IN PRINCE GEORGE'S COUNTY, where the Democrats have controlled the county council and a Republican has been in charge of the executive branch, Tuesday's elections will set the stage for any reversals or reaffirmations of this two-party arrangement on Nov. 2. No one in either branch would pretend that relations between the council and the county executive over the last four years have been as good as they could or should be, but neither can it be said that good government has suffered unduly in Prince George's -- from many conflicts accommodation did come. Besides, Lawrence Hogan, who has seemed to revel in this atmosphere, is leaving in pursuit of statewide office.
To assess the qualifications of candidates seeking to be their party's choice for either county executive or a seat on the council, a voter might look to their views on TRIM, which is the financial constraint now affecting almost every aspect of county government. Any office-seeker insisting that TRIM is inviolate, or that no adjustment to your financial set is necessary, is not likely to have helpful responses to any other important concerns voters may raise in the next four years. Whatever healthy fiscal influence TRIM may have had in the past -- and even many of its initial opponents will acknowledge that the tightening effect was not all bad -- time and inflation have a way of spoiling the fruits of fru- gality.
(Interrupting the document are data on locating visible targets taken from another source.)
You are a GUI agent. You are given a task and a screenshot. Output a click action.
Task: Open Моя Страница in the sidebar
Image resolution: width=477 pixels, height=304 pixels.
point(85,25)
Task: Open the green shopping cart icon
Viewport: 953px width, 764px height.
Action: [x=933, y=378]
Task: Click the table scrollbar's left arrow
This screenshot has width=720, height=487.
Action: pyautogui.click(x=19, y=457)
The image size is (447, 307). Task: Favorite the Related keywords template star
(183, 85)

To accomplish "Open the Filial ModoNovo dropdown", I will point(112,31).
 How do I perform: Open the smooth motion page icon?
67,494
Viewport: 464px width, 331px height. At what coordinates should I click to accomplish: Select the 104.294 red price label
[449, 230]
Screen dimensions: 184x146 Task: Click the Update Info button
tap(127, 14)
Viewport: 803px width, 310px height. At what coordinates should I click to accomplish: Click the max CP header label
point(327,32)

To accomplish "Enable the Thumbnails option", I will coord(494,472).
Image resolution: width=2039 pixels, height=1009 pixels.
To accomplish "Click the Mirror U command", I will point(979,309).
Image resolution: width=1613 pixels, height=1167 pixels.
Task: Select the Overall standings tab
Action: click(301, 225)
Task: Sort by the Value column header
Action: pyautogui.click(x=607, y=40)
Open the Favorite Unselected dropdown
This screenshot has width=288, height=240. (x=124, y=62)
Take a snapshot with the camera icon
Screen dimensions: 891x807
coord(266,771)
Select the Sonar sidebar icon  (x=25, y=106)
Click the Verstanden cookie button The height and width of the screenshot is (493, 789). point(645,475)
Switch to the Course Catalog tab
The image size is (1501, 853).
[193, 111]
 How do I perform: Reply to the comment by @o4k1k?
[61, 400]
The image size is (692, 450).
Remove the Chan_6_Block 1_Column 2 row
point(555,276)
Voters in each party are fortunate that there are candidates running who recognize that TRIM must be modified in some way if Prince George's is to address or compensate for decreases in state and federal largess. And that is only to keep even, and forget any new or expanded programs. Plus 4, which will be on the ballot in November, would modify TRIM by allowing the county council to increase by up to 4 percent annually the amount of property tax revenues collected. That's the least candidates should support -- and even if it is approved, the application of it and the modest amount of money it would yield will still be up to the council.
In the race for one school board seat there are more localized concerns that will affect a voter's judgments. Still, the responses of candidates to questions of financial priority are important in an atmosphere where requests for money to combat crime have tended recently to upstage those for public education. Obviously some reasonable compromise should be struck and the thoughtfulness of each candidate on this question should weigh heavily in reaching a decision.